Fig. 3: Observations of oceanic secondary microseismic noise.

a Depth profile of the OF cable. b 60 s record of strain-rate between km 32 and 40. c f–k decomposition of the signal. The dotted lines are the modeled frequencies of peak amplitude (minimum group velocity) of the fundamental mode of Scholte waves assuming a regional velocity model26 (Supplementary Fig. 2) and varying the P-wave velocity in the top sedimentary layer (1500 m/s in red and 2000 m/s in blue). d Depth profile of the OF cable along its full length. e Spectrum of the noise along the cable. The pressure directly produced by the swell vanishes at a depth that depends on frequency as predicted by linear theory (blue dotted curve shows predicted depth of 95% amplitude loss). Beyond 8 km from the coast, at depths larger than 200 m, the OF cable senses the second-order pressure fluctuations caused by the sea surface waves. In deep water, the frequencies of maximum energy are consistent with those predicted from the water column resonance effect that amplifies the Scholte waves (red dashed curve).

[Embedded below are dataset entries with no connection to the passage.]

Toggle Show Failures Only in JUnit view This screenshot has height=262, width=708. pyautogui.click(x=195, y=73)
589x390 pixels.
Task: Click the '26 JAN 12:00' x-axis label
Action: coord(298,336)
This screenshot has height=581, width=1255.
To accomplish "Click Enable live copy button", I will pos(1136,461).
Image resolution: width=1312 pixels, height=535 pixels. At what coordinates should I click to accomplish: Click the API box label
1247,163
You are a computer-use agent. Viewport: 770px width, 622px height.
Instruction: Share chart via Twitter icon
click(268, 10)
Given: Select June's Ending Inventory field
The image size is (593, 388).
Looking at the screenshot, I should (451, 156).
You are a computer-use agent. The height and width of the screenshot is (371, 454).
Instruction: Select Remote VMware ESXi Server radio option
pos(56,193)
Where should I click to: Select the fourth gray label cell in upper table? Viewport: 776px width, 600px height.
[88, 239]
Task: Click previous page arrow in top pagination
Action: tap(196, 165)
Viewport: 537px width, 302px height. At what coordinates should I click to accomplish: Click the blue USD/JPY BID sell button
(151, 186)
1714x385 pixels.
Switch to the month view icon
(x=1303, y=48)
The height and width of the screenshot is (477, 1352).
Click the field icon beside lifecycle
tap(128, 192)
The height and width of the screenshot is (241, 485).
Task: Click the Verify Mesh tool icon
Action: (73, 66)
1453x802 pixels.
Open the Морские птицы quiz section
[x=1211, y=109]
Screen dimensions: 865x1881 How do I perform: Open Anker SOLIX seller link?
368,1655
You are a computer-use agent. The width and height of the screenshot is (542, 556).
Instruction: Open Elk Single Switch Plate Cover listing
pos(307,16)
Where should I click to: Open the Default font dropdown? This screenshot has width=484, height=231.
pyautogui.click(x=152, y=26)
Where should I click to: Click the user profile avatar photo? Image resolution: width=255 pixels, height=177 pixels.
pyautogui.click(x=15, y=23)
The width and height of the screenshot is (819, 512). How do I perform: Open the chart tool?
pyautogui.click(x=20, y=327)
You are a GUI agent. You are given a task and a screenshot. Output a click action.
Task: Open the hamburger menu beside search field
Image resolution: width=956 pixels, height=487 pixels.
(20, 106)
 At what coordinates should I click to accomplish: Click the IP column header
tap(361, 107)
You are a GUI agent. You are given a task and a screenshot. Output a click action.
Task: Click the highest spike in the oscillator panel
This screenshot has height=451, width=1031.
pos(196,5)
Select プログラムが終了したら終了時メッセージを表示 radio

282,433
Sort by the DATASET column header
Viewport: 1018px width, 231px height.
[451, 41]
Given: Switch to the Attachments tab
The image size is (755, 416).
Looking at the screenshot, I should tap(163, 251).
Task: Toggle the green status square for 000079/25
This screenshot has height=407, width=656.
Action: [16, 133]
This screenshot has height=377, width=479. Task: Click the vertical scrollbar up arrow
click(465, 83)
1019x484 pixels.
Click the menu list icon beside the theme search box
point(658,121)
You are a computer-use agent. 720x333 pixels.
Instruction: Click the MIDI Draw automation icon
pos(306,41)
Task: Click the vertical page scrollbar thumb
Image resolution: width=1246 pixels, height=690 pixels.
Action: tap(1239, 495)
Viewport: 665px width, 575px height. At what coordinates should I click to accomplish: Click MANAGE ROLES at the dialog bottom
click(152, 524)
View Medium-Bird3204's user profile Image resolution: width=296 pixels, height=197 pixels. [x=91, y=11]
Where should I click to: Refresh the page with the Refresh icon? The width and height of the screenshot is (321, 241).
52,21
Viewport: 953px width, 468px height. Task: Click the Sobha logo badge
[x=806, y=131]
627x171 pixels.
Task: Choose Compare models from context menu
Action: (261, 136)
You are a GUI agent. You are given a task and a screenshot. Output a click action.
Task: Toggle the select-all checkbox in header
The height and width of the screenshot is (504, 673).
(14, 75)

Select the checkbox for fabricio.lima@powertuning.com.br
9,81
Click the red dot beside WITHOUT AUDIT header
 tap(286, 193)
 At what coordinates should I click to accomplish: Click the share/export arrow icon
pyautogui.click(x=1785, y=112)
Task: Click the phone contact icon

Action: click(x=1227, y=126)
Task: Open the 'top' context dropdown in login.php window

Secondary microseism noise generation in the abyssal plain

In the abyssal plain, below a depth of 2000 m, the background signal is dominated by two opposite wave trains propagating with similar dispersion properties (Fig. 3a, b). Compared with the continental shelf records, these higher frequency waves (mainly 0.2–0.8 Hz) propagate at speeds close to that of acoustic waves in water (1500 m/s), suggesting that they are Scholte waves, surface waves propagating along the seafloor interface (Fig. 3b). This interpretation is confirmed by simulations of the fundamental Scholte mode25 using a regional 1D velocity model26 (Fig. 3b). The speed of Scholte waves is mainly controlled by the velocity of the top sedimentary layer and changing the compressional value to 1500 or 2000 m/s is sufficient to explain the slight spreading of the dispersion curves (Fig. 3c). These waves are thought to result from the interaction of ocean waves propagating in opposite directions creating second-order pressure fluctuations. These fluctuations oscillate at double the ocean wave frequency and have been shown to couple into seismo-acoustic waves down to the seafloor23. Indeed, the dominant frequency of the swell observed on the continental shelf is between 0.1 and 0.25 Hz (Fig. 2d), whereas the dominant frequency observed in the abyssal plain is between 0.2 and 0.5 Hz (Fig. 3e). This opposite wave interaction is the main contributor to the secondary microseismic peak identified in the noise spectrum of worldwide broadband seismic stations27. The dominant frequency of the Scholte waves changes with depth as a result of the water column resonance effect that amplifies certain frequencies (Fig. 3d, e)24.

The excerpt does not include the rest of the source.